L'EDITO DU JEUDI
L'épineux dossier des retraites arrive dans une phase de traitement décisive et des mesures sans aucun doute difficiles, mais nécessaires à la pérennité de notre système par répartition, ne manqueront pas d'être adoptées par le parlement.
Bien sûr, certaines organisations syndicales montreront leurs muscles, dès aujourd'hui pour certaines, et feront mine de s'outrer tout en sachant fort bien dans leur for intérieur qu'il n'y a pas d'alternative si l'on veut préserver ce même système par répartition.
Bien sûr également, les partis d'opposition seront dans leurs rôles en dénonçant de manière systématique, et avec des arguments très souvent idéologiques, toutes les propositions du gouvernement.

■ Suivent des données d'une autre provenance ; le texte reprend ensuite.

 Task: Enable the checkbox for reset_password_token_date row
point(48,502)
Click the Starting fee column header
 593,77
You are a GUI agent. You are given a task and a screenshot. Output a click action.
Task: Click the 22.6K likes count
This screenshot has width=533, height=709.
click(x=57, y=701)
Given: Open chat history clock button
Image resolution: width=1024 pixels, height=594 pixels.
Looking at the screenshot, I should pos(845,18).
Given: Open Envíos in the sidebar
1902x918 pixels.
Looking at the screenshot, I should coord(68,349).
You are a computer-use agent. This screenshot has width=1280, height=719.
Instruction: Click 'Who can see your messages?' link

Le débat se focalise actuellement sur l'allongement de la durée de cotisation et surtout sur le sacro saint départ en retraite à 60 ans qui cristallise à lui seul tous les débats. Mais l'allongement de la durée de cotisation et le report de l'âge légal de départ en retraite au-delà de 60 ans ne couvriront que 50 % du financement et le gouvernement comme l'opposition restent très discrets sur les mesures à prendre pour couvrir les 50 % manquants.
On ne peut évidemment pas récuser le fait que nous vivons de plus en plus longtemps, on ne peut que s'en réjouir, et il semble logique de prendre en compte cette donnée démographique en allongeant également la durée du travail, tout en prenant en compte la réelle pénibilité de certaines activités professionnelles.
L'ensemble de la classe politique, les partenaires sociaux, chacun d'entre nous, doivent faire preuve de responsabilité et accepter que l'on prenne toutes les mesures nécessaires, justes et équilibrées, pour que les générations futures puissent à leur tour bénéficier d'un système de retraite par répartition rénové.